Rua dos Tamôios, 200
The city lights are now lit, and there’s a picturesque place to relish them right in the city center. Top Bar is located on the 24th floor of a commercial building next to São José Church, back on Afonso Pena Avenue. Ride the old elevator to the 23rd floor and then climb one set of stairs before crossing through a narrow, unattractive door.
Inside, colorful blinking lights illuminate a dance floor surrounded by holographic wallpaper and concrete stalactites protruding from the ceiling. Tables by the windows have two seats arranged side by side—like airplane seats with the tray tables down, but even less comfortable. Tacky music is the finishing touch on the old-style romantic ambiance.

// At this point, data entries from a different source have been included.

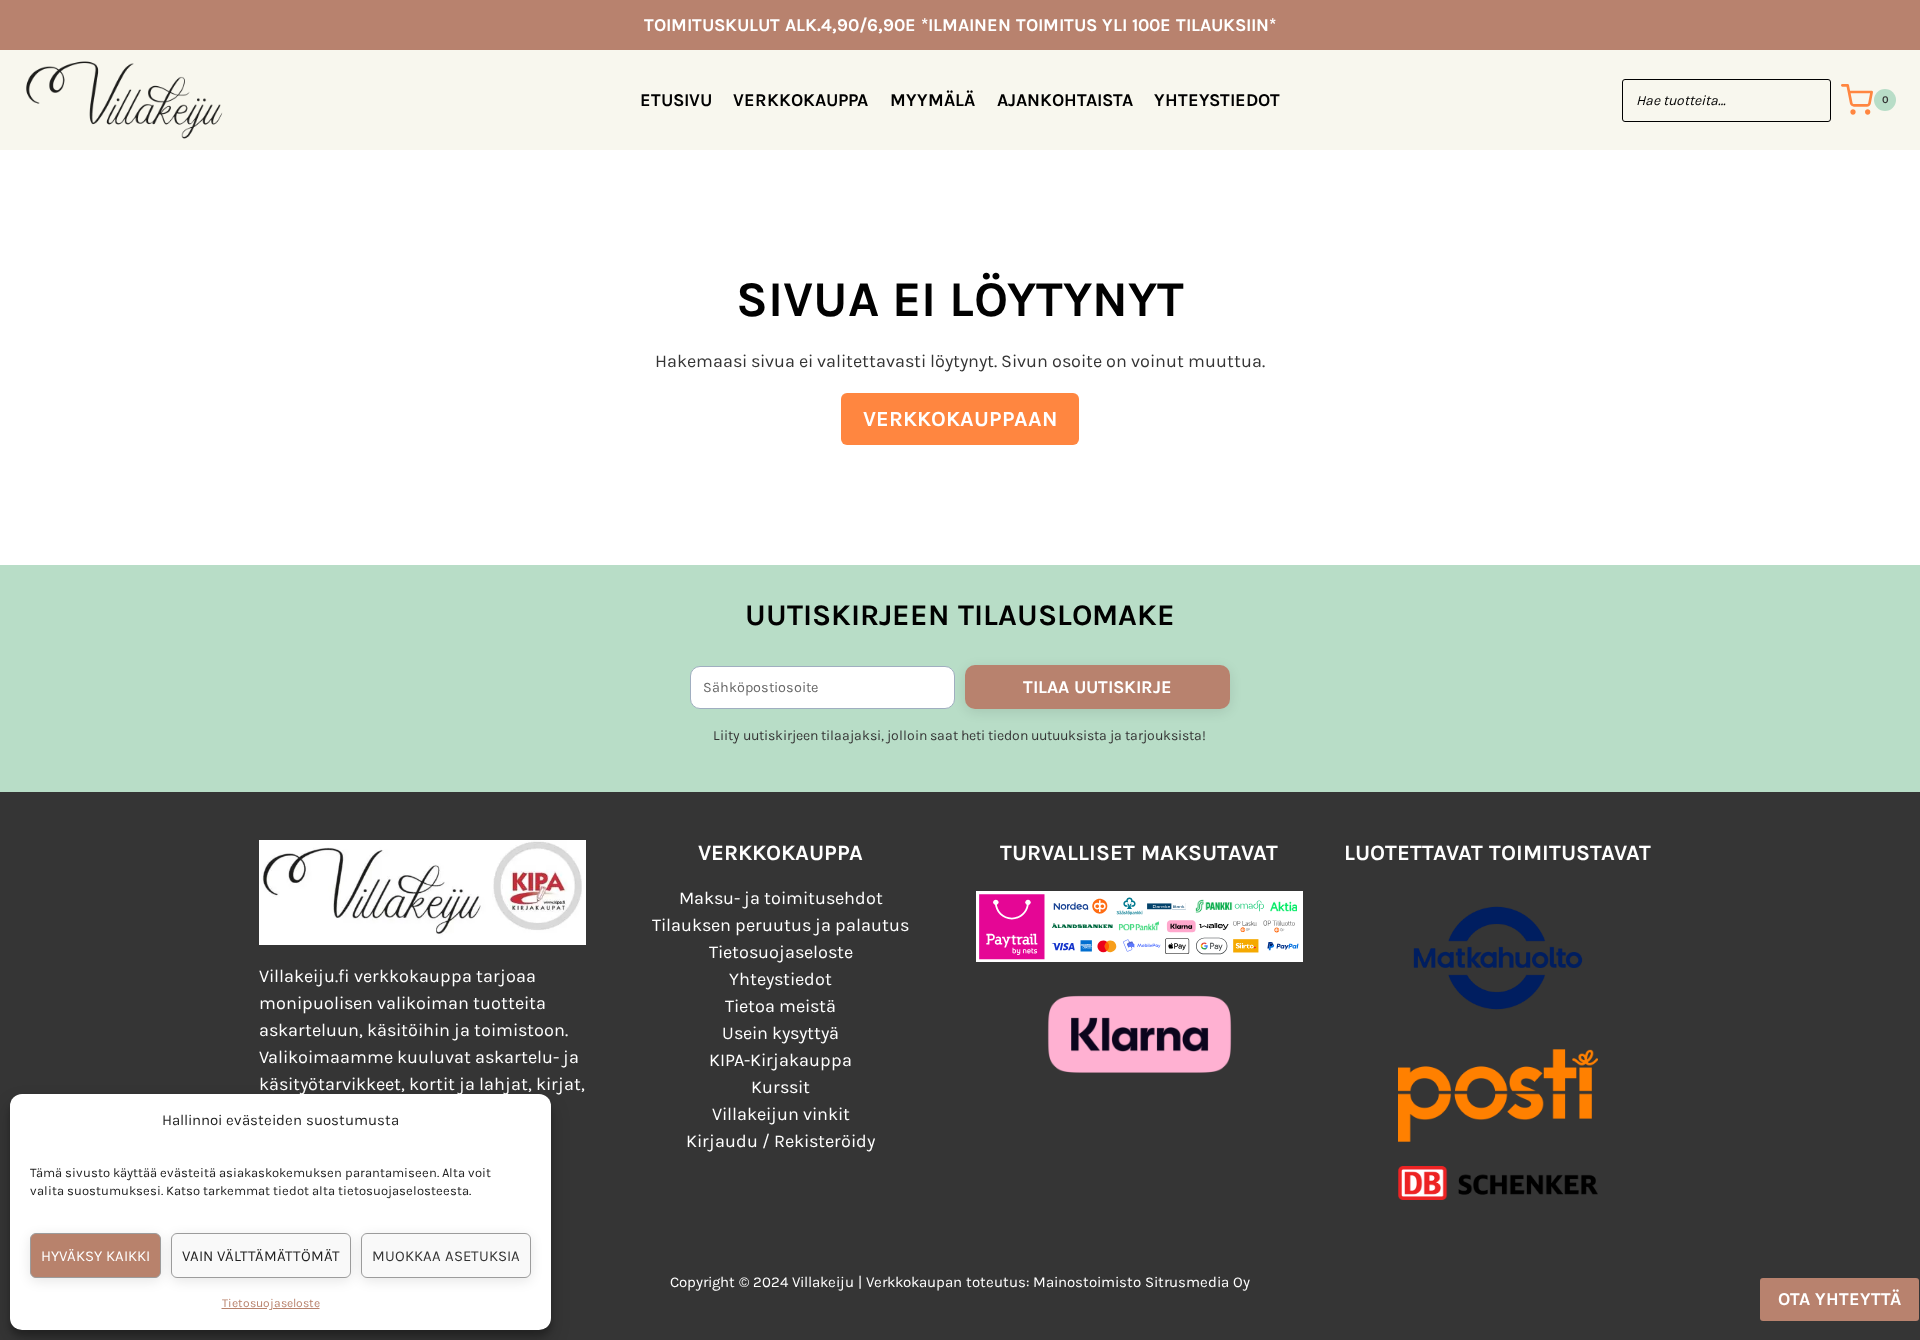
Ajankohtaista (1065, 100)
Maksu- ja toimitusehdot (781, 898)
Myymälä (932, 100)
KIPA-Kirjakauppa (780, 1060)
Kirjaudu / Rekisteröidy (780, 1141)
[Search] (1806, 100)
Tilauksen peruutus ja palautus (780, 925)
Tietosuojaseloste (271, 1303)
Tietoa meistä (780, 1006)
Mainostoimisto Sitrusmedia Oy (1141, 1282)
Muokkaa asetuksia (446, 1256)
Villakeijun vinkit (781, 1114)
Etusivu (676, 100)
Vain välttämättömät (261, 1256)
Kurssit (780, 1087)
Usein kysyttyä (780, 1033)
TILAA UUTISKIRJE (1097, 687)
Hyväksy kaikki (95, 1256)
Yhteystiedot (1217, 100)
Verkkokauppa (800, 100)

Despite all the stimulation on the inside, it’s still impossible not to be mesmerized by Top Bar’s view of the city. Street lamps on Afonso Pena light the way up to Serra do Curral and down to the bus terminal. There isn’t much food on Top Bar’s menu, but the view and the kitschy decor are worth a stop for a beer before dinner.
Bitaca da Leste
R. Salinas, 2421
Walk back down Viaduto Santa Tereza and wend your way through the streets to the Santa Tereza neighborhood, a charming residential area where musicians gather to improvise at bars. Bitaca da Leste is a small bar and store with a record player, a few vinyls to choose from, and tables on the sidewalk.

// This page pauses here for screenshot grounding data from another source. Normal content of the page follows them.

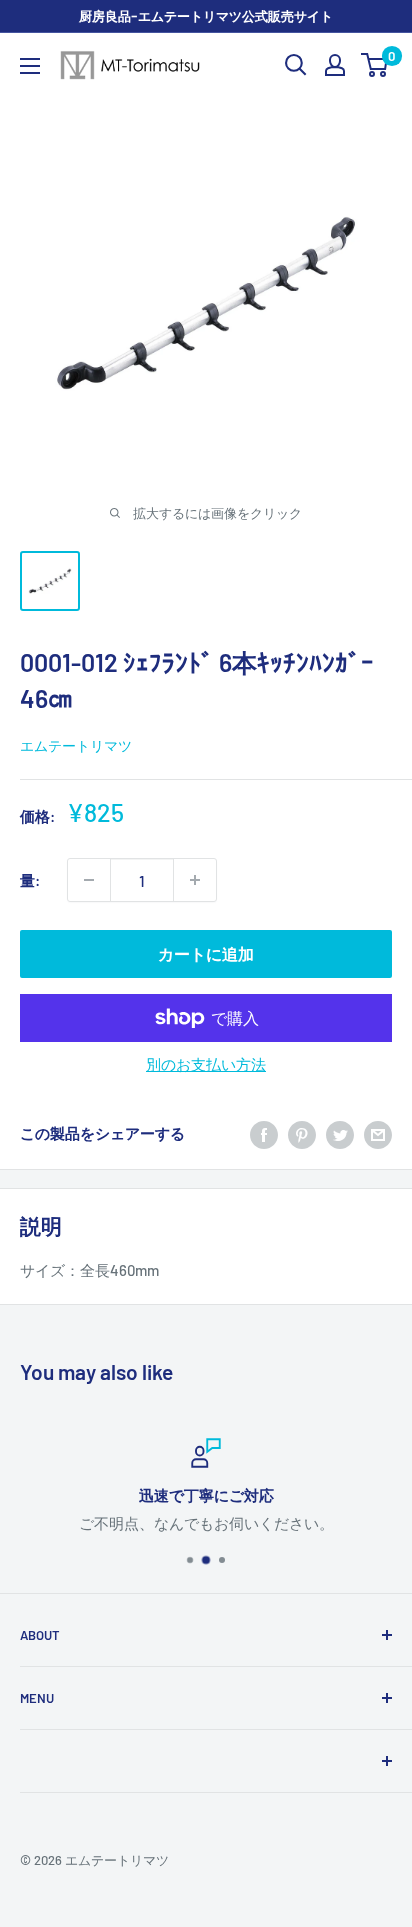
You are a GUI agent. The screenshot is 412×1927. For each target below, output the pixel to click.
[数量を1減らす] (89, 880)
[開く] (296, 65)
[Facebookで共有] (264, 1133)
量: (30, 880)
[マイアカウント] (335, 65)
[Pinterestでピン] (302, 1133)
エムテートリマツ (76, 745)
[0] (375, 65)
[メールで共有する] (378, 1133)
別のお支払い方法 (206, 1064)
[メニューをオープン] (30, 66)
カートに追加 (206, 953)
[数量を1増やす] (195, 880)
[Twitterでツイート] (340, 1133)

Young owners Luiz Paulo Mairink and Alice Maciel prepare hearty meals with traditional ingredients. Try the crackling pork belly (crunchy skin on the outside, fatty, tender meat on the inside). The menu varies according to the season and day of the week. Ask for the special and trust the chef. Bitaca also has creative vegetarian options prepared with vegetables you’ve probably never tasted, like ora pro nobis, taioba, and jiló. Oh, and craft beer on tap.
R. Pouso Alegre, 2952
Walk down Capitão Bragança Street to Zona Last, an LGBTQ-friendly bar that is the perfect place to enjoy warm city nights. There’s artificial grass on the other side of its narrow street, and the crowd often blocks off traffic. Try the cachaça de jambú (made with an infusion of Amazonian flowers that numbs your mouth) straight from the northern state Pará. Local cachaças, drinks and, of course, beer are also on the menu. The bar doesn’t have a kitchen (you’re probably stuffed already anyway). This is a place to meet people and dance on the street. If you have any energy left, cross Silviano Brandão Avenue and dance off the rest of the calories you ate and drank today at Velma. The small, cheerful, often crowded nightclub stays open until morning with parties that vary from electronic to Brazilian northern music.